***** Source material *****
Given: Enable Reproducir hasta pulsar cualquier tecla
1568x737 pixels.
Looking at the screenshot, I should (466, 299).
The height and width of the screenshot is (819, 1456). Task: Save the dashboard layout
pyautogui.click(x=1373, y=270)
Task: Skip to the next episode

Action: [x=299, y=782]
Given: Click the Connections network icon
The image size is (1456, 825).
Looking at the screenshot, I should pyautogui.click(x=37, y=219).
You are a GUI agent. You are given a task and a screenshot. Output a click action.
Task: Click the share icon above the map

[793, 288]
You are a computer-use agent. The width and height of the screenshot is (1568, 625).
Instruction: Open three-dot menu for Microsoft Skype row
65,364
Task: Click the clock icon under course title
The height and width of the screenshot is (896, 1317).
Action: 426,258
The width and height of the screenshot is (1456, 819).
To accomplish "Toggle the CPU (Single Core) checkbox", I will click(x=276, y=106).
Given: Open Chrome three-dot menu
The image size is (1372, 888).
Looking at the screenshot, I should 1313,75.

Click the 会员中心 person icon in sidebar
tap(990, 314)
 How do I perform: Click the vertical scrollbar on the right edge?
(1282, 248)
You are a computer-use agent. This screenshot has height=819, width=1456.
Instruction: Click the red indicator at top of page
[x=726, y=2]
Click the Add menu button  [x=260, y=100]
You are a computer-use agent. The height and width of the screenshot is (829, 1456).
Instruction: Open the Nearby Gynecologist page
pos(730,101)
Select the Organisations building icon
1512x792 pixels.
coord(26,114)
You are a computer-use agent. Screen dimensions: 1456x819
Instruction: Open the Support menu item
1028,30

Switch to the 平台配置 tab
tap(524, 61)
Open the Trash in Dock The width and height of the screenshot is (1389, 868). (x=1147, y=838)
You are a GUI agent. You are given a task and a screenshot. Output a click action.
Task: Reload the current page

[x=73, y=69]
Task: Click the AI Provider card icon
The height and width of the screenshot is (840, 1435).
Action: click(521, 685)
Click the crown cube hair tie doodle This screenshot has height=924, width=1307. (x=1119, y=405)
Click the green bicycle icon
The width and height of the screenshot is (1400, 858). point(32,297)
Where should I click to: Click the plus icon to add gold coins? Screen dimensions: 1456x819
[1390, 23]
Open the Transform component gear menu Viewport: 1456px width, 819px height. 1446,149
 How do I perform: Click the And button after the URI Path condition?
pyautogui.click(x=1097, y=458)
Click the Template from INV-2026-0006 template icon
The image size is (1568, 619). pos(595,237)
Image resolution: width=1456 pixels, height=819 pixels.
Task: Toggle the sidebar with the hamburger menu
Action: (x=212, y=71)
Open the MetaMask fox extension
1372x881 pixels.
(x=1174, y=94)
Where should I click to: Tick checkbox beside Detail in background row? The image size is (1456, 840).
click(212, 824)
*****
Exercise goal
The task calls for each record to be returned verbatim.

Result for this task
Given: Enable Reproducir hasta pulsar cualquier tecla
1568x737 pixels.
Looking at the screenshot, I should (466, 299).
The height and width of the screenshot is (819, 1456). Task: Save the dashboard layout
pyautogui.click(x=1373, y=270)
Task: Skip to the next episode

Action: [x=299, y=782]
Given: Click the Connections network icon
The image size is (1456, 825).
Looking at the screenshot, I should pyautogui.click(x=37, y=219).
You are a GUI agent. You are given a task and a screenshot. Output a click action.
Task: Click the share icon above the map

[793, 288]
You are a computer-use agent. The width and height of the screenshot is (1568, 625).
Instruction: Open three-dot menu for Microsoft Skype row
65,364
Task: Click the clock icon under course title
The height and width of the screenshot is (896, 1317).
Action: 426,258
The width and height of the screenshot is (1456, 819).
To accomplish "Toggle the CPU (Single Core) checkbox", I will click(x=276, y=106).
Given: Open Chrome three-dot menu
The image size is (1372, 888).
Looking at the screenshot, I should 1313,75.

Click the 会员中心 person icon in sidebar
tap(990, 314)
 How do I perform: Click the vertical scrollbar on the right edge?
(1282, 248)
You are a computer-use agent. This screenshot has height=819, width=1456.
Instruction: Click the red indicator at top of page
[x=726, y=2]
Click the Add menu button  [x=260, y=100]
You are a computer-use agent. The height and width of the screenshot is (829, 1456).
Instruction: Open the Nearby Gynecologist page
pos(730,101)
Select the Organisations building icon
1512x792 pixels.
coord(26,114)
You are a computer-use agent. Screen dimensions: 1456x819
Instruction: Open the Support menu item
1028,30

Switch to the 平台配置 tab
tap(524, 61)
Open the Trash in Dock The width and height of the screenshot is (1389, 868). (x=1147, y=838)
You are a GUI agent. You are given a task and a screenshot. Output a click action.
Task: Reload the current page

[x=73, y=69]
Task: Click the AI Provider card icon
The height and width of the screenshot is (840, 1435).
Action: click(521, 685)
Click the crown cube hair tie doodle This screenshot has height=924, width=1307. (x=1119, y=405)
Click the green bicycle icon
The width and height of the screenshot is (1400, 858). point(32,297)
Where should I click to: Click the plus icon to add gold coins? Screen dimensions: 1456x819
[1390, 23]
Open the Transform component gear menu Viewport: 1456px width, 819px height. 1446,149
 How do I perform: Click the And button after the URI Path condition?
pyautogui.click(x=1097, y=458)
Click the Template from INV-2026-0006 template icon
The image size is (1568, 619). pos(595,237)
Image resolution: width=1456 pixels, height=819 pixels.
Task: Toggle the sidebar with the hamburger menu
Action: (x=212, y=71)
Open the MetaMask fox extension
1372x881 pixels.
(x=1174, y=94)
Where should I click to: Tick checkbox beside Detail in background row? The image size is (1456, 840).
click(212, 824)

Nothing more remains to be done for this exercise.